(To do): Update the records from the line containing "You are a GUI" through the line containing "click(x=18, y=284)", inclusive: write those lines out again with "panel" changed to "sidebar" and everything else left as is.

─── Data in this exercise

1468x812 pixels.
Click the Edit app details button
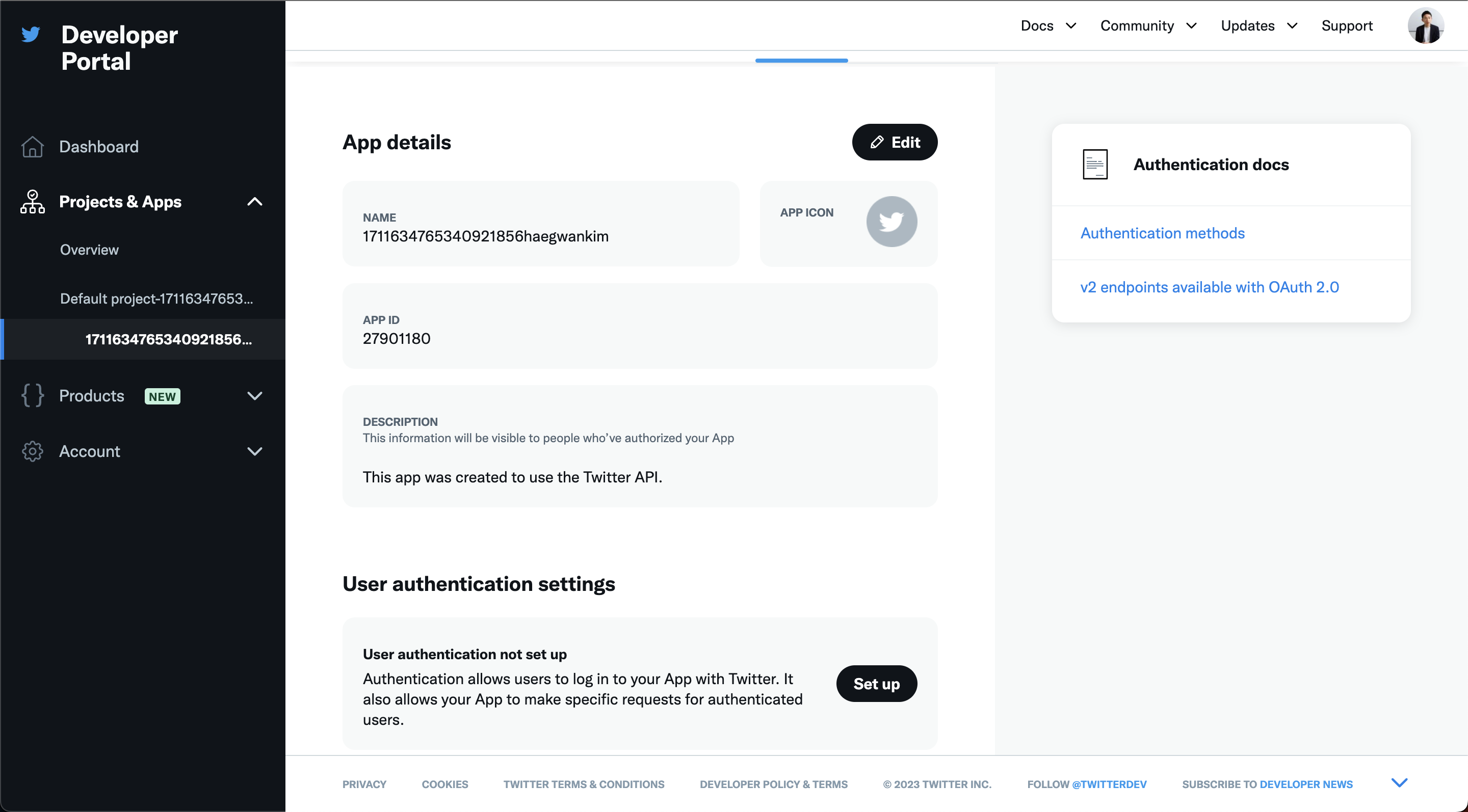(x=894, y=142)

──────
─── Data in this exercise

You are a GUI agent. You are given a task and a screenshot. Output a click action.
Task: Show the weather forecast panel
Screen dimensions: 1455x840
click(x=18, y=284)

──────

(Worked solution):
You are a GUI agent. You are given a task and a screenshot. Output a click action.
Task: Show the weather forecast sidebar
Screen dimensions: 1455x840
click(x=18, y=284)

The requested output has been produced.